- EXERCISE DESCRIPTION:
Below are the entries; return every line among them that holds the word "number".

=== Begin Enclosure ===

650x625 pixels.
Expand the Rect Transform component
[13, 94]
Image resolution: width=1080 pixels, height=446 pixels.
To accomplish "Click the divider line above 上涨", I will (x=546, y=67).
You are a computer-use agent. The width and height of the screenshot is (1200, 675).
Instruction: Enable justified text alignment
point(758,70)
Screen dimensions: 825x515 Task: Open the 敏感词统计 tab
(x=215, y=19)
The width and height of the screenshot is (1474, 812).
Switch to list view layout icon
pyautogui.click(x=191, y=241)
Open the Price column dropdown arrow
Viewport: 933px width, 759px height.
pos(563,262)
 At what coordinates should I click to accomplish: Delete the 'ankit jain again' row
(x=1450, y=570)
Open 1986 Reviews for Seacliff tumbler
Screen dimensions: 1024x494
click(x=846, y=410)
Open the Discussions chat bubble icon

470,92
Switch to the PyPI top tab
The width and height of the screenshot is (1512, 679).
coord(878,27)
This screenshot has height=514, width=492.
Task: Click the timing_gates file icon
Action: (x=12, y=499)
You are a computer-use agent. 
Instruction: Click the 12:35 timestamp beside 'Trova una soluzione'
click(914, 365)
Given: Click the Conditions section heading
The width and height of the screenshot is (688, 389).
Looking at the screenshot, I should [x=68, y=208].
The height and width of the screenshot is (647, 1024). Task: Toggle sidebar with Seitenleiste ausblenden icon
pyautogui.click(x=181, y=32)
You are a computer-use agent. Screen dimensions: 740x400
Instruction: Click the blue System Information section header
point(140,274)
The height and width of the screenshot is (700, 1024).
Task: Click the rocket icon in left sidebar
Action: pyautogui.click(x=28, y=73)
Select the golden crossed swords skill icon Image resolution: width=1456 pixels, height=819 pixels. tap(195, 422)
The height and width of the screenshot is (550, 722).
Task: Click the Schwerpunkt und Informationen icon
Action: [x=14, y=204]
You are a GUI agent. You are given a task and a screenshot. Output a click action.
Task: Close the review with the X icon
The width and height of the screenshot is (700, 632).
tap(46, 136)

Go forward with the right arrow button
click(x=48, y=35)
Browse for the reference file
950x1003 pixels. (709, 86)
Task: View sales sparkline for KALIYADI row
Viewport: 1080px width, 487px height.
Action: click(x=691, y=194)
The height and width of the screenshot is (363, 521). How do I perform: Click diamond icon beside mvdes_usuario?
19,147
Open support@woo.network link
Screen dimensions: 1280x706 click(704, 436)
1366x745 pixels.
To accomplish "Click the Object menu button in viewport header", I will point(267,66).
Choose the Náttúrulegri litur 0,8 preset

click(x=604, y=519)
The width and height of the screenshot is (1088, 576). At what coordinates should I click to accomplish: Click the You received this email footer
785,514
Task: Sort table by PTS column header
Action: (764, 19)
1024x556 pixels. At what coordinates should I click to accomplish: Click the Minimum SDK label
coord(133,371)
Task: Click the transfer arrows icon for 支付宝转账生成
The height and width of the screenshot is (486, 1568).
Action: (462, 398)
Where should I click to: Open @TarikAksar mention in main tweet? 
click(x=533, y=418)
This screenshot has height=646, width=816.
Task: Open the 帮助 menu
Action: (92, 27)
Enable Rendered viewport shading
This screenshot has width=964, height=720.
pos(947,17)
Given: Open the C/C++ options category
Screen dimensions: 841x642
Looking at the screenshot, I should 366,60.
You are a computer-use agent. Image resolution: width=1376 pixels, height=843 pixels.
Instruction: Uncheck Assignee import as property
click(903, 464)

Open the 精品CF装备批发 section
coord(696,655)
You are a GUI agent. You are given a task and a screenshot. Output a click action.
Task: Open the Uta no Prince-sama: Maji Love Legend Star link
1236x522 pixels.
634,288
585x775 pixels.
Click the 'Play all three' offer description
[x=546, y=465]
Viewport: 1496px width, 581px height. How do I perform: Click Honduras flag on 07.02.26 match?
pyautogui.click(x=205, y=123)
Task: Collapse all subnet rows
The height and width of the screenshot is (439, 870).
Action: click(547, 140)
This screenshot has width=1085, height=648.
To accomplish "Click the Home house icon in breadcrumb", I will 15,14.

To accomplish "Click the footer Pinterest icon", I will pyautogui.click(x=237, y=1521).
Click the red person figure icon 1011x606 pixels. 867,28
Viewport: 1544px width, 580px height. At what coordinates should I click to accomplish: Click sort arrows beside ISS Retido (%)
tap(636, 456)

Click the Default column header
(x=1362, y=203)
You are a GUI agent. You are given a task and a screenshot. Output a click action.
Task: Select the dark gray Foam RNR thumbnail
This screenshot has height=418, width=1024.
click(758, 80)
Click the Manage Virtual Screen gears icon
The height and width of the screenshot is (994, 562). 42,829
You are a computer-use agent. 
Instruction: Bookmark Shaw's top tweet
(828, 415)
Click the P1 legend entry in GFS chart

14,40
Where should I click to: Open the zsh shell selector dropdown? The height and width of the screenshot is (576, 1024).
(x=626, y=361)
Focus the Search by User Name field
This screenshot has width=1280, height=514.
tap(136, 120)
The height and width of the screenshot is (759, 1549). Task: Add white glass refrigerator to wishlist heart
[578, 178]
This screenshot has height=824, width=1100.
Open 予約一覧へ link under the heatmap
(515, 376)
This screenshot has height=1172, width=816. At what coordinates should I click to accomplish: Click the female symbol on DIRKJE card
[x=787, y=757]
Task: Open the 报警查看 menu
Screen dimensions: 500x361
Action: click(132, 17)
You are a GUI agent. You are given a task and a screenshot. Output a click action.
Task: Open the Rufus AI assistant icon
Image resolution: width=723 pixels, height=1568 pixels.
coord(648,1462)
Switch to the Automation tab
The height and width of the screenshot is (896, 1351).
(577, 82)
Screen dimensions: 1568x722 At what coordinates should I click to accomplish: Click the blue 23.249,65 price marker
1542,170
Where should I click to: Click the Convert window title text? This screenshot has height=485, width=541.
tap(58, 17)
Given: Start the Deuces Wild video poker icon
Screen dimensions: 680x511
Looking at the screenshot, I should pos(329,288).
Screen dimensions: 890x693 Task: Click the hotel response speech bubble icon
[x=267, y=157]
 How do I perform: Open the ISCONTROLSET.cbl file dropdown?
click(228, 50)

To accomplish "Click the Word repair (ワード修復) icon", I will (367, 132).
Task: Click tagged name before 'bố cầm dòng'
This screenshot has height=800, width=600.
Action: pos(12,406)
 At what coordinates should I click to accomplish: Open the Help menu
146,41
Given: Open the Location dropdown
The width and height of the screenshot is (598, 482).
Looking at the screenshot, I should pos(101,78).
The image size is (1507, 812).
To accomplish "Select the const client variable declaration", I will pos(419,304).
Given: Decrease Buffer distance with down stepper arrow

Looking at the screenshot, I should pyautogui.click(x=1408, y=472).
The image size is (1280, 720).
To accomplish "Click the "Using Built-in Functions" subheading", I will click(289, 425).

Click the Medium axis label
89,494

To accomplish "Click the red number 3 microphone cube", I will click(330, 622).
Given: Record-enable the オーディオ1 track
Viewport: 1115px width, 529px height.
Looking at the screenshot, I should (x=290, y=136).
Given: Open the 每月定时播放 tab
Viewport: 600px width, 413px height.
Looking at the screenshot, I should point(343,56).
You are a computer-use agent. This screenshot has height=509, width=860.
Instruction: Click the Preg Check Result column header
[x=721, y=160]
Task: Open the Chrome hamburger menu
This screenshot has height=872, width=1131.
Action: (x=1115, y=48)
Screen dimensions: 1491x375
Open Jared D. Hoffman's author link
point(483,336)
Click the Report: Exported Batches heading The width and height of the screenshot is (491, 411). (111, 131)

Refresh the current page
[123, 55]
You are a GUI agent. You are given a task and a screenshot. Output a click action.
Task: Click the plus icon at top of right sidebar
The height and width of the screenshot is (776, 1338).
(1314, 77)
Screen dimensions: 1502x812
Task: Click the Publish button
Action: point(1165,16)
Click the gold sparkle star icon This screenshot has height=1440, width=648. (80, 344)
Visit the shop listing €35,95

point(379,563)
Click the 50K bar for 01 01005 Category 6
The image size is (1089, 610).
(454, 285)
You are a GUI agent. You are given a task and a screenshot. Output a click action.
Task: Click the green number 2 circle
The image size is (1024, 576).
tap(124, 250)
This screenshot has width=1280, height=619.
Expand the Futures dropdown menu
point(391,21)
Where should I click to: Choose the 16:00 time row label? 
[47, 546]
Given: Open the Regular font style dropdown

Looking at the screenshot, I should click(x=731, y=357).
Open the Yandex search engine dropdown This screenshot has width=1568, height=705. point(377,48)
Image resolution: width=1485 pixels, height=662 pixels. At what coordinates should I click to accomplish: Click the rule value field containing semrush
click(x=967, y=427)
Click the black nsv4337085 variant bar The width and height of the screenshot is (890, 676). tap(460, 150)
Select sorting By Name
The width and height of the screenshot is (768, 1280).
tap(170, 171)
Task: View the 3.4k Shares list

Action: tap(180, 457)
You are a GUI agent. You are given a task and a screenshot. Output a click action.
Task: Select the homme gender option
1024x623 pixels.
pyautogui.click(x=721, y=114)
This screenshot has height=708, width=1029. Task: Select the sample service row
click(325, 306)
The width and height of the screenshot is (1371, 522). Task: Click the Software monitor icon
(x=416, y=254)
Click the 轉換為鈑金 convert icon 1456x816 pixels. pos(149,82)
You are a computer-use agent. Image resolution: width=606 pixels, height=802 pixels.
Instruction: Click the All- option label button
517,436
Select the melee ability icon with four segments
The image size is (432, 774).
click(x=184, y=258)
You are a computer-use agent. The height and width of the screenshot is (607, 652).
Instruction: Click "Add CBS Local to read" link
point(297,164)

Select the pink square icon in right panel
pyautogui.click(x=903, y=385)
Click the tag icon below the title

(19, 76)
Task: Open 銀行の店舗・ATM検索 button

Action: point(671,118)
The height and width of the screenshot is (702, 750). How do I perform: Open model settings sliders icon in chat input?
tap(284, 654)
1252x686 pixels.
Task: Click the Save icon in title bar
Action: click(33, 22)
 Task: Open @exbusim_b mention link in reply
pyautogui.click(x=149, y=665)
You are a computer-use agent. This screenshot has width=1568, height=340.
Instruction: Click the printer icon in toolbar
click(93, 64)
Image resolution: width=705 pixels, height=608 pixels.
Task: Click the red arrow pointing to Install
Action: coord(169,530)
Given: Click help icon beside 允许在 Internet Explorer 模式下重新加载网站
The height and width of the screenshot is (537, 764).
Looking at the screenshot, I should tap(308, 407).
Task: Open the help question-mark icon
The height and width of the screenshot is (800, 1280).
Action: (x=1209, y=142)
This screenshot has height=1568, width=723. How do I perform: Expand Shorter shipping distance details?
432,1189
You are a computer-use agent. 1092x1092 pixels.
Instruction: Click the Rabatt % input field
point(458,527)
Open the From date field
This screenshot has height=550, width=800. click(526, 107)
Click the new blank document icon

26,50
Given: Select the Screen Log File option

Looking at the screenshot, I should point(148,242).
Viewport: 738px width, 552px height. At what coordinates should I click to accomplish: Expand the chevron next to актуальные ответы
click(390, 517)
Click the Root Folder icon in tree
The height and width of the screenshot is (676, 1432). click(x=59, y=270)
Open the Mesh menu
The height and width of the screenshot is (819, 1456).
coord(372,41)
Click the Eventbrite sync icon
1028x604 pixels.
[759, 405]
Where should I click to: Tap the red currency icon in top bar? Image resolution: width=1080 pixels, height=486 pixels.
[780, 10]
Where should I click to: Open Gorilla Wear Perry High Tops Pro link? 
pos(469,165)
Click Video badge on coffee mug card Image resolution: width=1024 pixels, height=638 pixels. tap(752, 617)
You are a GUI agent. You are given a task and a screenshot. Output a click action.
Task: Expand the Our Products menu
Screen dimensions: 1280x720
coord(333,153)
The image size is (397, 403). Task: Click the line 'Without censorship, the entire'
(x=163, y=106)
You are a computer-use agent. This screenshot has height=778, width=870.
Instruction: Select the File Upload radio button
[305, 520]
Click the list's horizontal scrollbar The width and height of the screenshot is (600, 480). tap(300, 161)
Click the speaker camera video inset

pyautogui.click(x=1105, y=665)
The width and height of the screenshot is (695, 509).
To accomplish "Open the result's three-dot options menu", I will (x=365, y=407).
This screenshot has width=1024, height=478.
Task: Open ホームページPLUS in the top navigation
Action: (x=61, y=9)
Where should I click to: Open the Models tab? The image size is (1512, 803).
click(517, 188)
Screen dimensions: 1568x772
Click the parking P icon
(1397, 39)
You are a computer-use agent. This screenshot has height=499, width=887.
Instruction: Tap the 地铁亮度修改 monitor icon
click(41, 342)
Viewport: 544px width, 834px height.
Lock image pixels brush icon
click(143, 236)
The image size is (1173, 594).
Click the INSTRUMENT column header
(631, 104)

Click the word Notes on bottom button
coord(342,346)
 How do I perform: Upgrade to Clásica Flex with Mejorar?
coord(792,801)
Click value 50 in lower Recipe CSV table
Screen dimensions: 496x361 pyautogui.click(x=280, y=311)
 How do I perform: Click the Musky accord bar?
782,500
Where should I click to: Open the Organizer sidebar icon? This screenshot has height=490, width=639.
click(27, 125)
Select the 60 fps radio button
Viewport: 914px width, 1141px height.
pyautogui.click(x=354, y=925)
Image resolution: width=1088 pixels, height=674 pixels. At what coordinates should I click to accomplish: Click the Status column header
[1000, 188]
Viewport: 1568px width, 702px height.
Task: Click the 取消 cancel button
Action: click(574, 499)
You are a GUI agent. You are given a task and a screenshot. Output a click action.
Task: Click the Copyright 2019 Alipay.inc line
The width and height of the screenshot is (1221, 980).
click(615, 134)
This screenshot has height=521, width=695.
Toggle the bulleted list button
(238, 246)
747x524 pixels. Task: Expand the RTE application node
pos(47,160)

=== End Enclosure ===

- OUTPUT FOR THIS EXERCISE:
To accomplish "Click the red number 3 microphone cube", I will click(330, 622).
Task: Click the green number 2 circle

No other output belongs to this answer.